**Objective**
Render every nonblank line of the listing below as a Markdown table with the columns Row and Entry, numbering the rows in order.
+++++
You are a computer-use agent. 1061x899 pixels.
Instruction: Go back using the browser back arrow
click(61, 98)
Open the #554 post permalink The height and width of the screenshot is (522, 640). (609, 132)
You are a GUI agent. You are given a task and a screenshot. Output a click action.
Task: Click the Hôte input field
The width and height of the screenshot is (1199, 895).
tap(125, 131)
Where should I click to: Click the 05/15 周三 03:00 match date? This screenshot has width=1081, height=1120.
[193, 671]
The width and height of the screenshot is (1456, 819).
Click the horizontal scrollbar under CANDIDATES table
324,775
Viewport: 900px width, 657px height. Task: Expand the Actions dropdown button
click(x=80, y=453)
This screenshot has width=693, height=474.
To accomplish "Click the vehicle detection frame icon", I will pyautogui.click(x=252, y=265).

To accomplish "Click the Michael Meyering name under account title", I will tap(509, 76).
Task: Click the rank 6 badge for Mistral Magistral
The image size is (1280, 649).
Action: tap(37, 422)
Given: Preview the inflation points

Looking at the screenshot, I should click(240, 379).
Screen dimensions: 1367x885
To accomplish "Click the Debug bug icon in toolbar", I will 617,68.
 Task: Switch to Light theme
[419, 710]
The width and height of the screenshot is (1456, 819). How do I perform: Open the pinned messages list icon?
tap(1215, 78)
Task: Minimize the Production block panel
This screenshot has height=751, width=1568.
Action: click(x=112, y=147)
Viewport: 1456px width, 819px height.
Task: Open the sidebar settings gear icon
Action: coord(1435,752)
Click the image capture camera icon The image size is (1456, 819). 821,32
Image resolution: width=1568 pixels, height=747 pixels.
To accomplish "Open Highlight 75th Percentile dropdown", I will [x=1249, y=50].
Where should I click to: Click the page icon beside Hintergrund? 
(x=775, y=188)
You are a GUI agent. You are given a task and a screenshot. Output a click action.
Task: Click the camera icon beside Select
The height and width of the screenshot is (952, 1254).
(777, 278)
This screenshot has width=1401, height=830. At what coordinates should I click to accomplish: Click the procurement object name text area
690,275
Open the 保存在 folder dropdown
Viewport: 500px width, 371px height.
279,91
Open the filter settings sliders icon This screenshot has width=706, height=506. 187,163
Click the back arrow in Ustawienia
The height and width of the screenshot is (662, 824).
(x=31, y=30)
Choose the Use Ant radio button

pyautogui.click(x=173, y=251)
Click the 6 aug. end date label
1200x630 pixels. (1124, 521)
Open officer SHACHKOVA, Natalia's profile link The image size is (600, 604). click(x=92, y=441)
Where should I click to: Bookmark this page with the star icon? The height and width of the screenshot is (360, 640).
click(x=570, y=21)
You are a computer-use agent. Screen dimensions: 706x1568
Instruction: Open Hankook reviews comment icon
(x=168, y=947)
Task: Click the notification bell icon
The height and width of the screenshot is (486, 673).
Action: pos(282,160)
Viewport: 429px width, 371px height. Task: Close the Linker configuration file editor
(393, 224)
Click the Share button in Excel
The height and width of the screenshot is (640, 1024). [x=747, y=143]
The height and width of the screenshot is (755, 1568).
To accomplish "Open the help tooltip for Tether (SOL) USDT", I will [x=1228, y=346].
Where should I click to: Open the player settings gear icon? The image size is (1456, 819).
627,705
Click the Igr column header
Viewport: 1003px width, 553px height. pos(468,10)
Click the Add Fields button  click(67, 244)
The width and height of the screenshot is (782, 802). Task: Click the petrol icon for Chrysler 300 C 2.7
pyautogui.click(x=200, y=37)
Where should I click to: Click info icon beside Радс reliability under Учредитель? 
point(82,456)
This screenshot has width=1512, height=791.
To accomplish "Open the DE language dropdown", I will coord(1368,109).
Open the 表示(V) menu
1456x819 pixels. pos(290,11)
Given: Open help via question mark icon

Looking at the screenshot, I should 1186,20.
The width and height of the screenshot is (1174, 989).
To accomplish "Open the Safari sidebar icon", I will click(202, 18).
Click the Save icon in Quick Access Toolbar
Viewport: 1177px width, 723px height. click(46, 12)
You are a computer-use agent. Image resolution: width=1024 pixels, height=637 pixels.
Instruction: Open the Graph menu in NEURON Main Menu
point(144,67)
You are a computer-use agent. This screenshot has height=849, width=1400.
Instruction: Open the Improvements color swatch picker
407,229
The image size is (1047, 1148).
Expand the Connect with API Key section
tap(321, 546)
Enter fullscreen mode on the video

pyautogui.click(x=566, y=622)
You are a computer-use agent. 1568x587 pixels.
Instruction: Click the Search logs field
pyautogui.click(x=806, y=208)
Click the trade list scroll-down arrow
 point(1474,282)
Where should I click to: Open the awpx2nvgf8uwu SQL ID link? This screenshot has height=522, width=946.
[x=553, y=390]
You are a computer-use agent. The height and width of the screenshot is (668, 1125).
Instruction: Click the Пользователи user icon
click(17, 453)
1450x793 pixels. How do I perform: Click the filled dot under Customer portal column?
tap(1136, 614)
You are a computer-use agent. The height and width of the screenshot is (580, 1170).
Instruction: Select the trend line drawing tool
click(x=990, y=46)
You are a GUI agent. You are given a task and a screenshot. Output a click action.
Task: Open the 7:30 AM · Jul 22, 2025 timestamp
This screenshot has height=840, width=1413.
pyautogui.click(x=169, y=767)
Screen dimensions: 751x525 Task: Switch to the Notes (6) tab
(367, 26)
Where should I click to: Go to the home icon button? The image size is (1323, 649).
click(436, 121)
+++++
**The reply**
| Row | Entry |
|---|---|
| 1 | You are a computer-use agent. 1061x899 pixels. |
| 2 | Instruction: Go back using the browser back arrow |
| 3 | click(61, 98) |
| 4 | Open the #554 post permalink The height and width of the screenshot is (522, 640). (609, 132) |
| 5 | You are a GUI agent. You are given a task and a screenshot. Output a click action. |
| 6 | Task: Click the Hôte input field |
| 7 | The width and height of the screenshot is (1199, 895). |
| 8 | tap(125, 131) |
| 9 | Where should I click to: Click the 05/15 周三 03:00 match date? This screenshot has width=1081, height=1120. |
| 10 | [193, 671] |
| 11 | The width and height of the screenshot is (1456, 819). |
| 12 | Click the horizontal scrollbar under CANDIDATES table |
| 13 | 324,775 |
| 14 | Viewport: 900px width, 657px height. Task: Expand the Actions dropdown button |
| 15 | click(x=80, y=453) |
| 16 | This screenshot has width=693, height=474. |
| 17 | To accomplish "Click the vehicle detection frame icon", I will pyautogui.click(x=252, y=265). |
| 18 | To accomplish "Click the Michael Meyering name under account title", I will tap(509, 76). |
| 19 | Task: Click the rank 6 badge for Mistral Magistral |
| 20 | The image size is (1280, 649). |
| 21 | Action: tap(37, 422) |
| 22 | Given: Preview the inflation points |
| 23 | Looking at the screenshot, I should click(240, 379). |
| 24 | Screen dimensions: 1367x885 |
| 25 | To accomplish "Click the Debug bug icon in toolbar", I will 617,68. |
| 26 |  Task: Switch to Light theme |
| 27 | [419, 710] |
| 28 | The width and height of the screenshot is (1456, 819). How do I perform: Open the pinned messages list icon? |
| 29 | tap(1215, 78) |
| 30 | Task: Minimize the Production block panel |
| 31 | This screenshot has height=751, width=1568. |
| 32 | Action: click(x=112, y=147) |
| 33 | Viewport: 1456px width, 819px height. |
| 34 | Task: Open the sidebar settings gear icon |
| 35 | Action: coord(1435,752) |
| 36 | Click the image capture camera icon The image size is (1456, 819). 821,32 |
| 37 | Image resolution: width=1568 pixels, height=747 pixels. |
| 38 | To accomplish "Open Highlight 75th Percentile dropdown", I will [x=1249, y=50]. |
| 39 | Where should I click to: Click the page icon beside Hintergrund?  |
| 40 | (x=775, y=188) |
| 41 | You are a GUI agent. You are given a task and a screenshot. Output a click action. |
| 42 | Task: Click the camera icon beside Select |
| 43 | The height and width of the screenshot is (952, 1254). |
| 44 | (777, 278) |
| 45 | This screenshot has width=1401, height=830. At what coordinates should I click to accomplish: Click the procurement object name text area |
| 46 | 690,275 |
| 47 | Open the 保存在 folder dropdown |
| 48 | Viewport: 500px width, 371px height. |
| 49 | 279,91 |
| 50 | Open the filter settings sliders icon This screenshot has width=706, height=506. 187,163 |
| 51 | Click the back arrow in Ustawienia |
| 52 | The height and width of the screenshot is (662, 824). |
| 53 | (x=31, y=30) |
| 54 | Choose the Use Ant radio button |
| 55 | pyautogui.click(x=173, y=251) |
| 56 | Click the 6 aug. end date label |
| 57 | 1200x630 pixels. (1124, 521) |
| 58 | Open officer SHACHKOVA, Natalia's profile link The image size is (600, 604). click(x=92, y=441) |
| 59 | Where should I click to: Bookmark this page with the star icon? The height and width of the screenshot is (360, 640). |
| 60 | click(x=570, y=21) |
| 61 | You are a computer-use agent. Screen dimensions: 706x1568 |
| 62 | Instruction: Open Hankook reviews comment icon |
| 63 | (x=168, y=947) |
| 64 | Task: Click the notification bell icon |
| 65 | The height and width of the screenshot is (486, 673). |
| 66 | Action: pos(282,160) |
| 67 | Viewport: 429px width, 371px height. Task: Close the Linker configuration file editor |
| 68 | (393, 224) |
| 69 | Click the Share button in Excel |
| 70 | The height and width of the screenshot is (640, 1024). [x=747, y=143] |
| 71 | The height and width of the screenshot is (755, 1568). |
| 72 | To accomplish "Open the help tooltip for Tether (SOL) USDT", I will [x=1228, y=346]. |
| 73 | Where should I click to: Open the player settings gear icon? The image size is (1456, 819). |
| 74 | 627,705 |
| 75 | Click the Igr column header |
| 76 | Viewport: 1003px width, 553px height. pos(468,10) |
| 77 | Click the Add Fields button  click(67, 244) |
| 78 | The width and height of the screenshot is (782, 802). Task: Click the petrol icon for Chrysler 300 C 2.7 |
| 79 | pyautogui.click(x=200, y=37) |
| 80 | Where should I click to: Click info icon beside Радс reliability under Учредитель?  |
| 81 | point(82,456) |
| 82 | This screenshot has width=1512, height=791. |
| 83 | To accomplish "Open the DE language dropdown", I will coord(1368,109). |
| 84 | Open the 表示(V) menu |
| 85 | 1456x819 pixels. pos(290,11) |
| 86 | Given: Open help via question mark icon |
| 87 | Looking at the screenshot, I should 1186,20. |
| 88 | The width and height of the screenshot is (1174, 989). |
| 89 | To accomplish "Open the Safari sidebar icon", I will click(202, 18). |
| 90 | Click the Save icon in Quick Access Toolbar |
| 91 | Viewport: 1177px width, 723px height. click(46, 12) |
| 92 | You are a computer-use agent. Image resolution: width=1024 pixels, height=637 pixels. |
| 93 | Instruction: Open the Graph menu in NEURON Main Menu |
| 94 | point(144,67) |
| 95 | You are a computer-use agent. This screenshot has height=849, width=1400. |
| 96 | Instruction: Open the Improvements color swatch picker |
| 97 | 407,229 |
| 98 | The image size is (1047, 1148). |
| 99 | Expand the Connect with API Key section |
| 100 | tap(321, 546) |
| 101 | Enter fullscreen mode on the video |
| 102 | pyautogui.click(x=566, y=622) |
| 103 | You are a computer-use agent. 1568x587 pixels. |
| 104 | Instruction: Click the Search logs field |
| 105 | pyautogui.click(x=806, y=208) |
| 106 | Click the trade list scroll-down arrow |
| 107 |  point(1474,282) |
| 108 | Where should I click to: Open the awpx2nvgf8uwu SQL ID link? This screenshot has height=522, width=946. |
| 109 | [x=553, y=390] |
| 110 | You are a computer-use agent. The height and width of the screenshot is (668, 1125). |
| 111 | Instruction: Click the Пользователи user icon |
| 112 | click(17, 453) |
| 113 | 1450x793 pixels. How do I perform: Click the filled dot under Customer portal column? |
| 114 | tap(1136, 614) |
| 115 | You are a computer-use agent. The height and width of the screenshot is (580, 1170). |
| 116 | Instruction: Select the trend line drawing tool |
| 117 | click(x=990, y=46) |
| 118 | You are a GUI agent. You are given a task and a screenshot. Output a click action. |
| 119 | Task: Open the 7:30 AM · Jul 22, 2025 timestamp |
| 120 | This screenshot has height=840, width=1413. |
| 121 | pyautogui.click(x=169, y=767) |
| 122 | Screen dimensions: 751x525 Task: Switch to the Notes (6) tab |
| 123 | (367, 26) |
| 124 | Where should I click to: Go to the home icon button? The image size is (1323, 649). |
| 125 | click(436, 121) |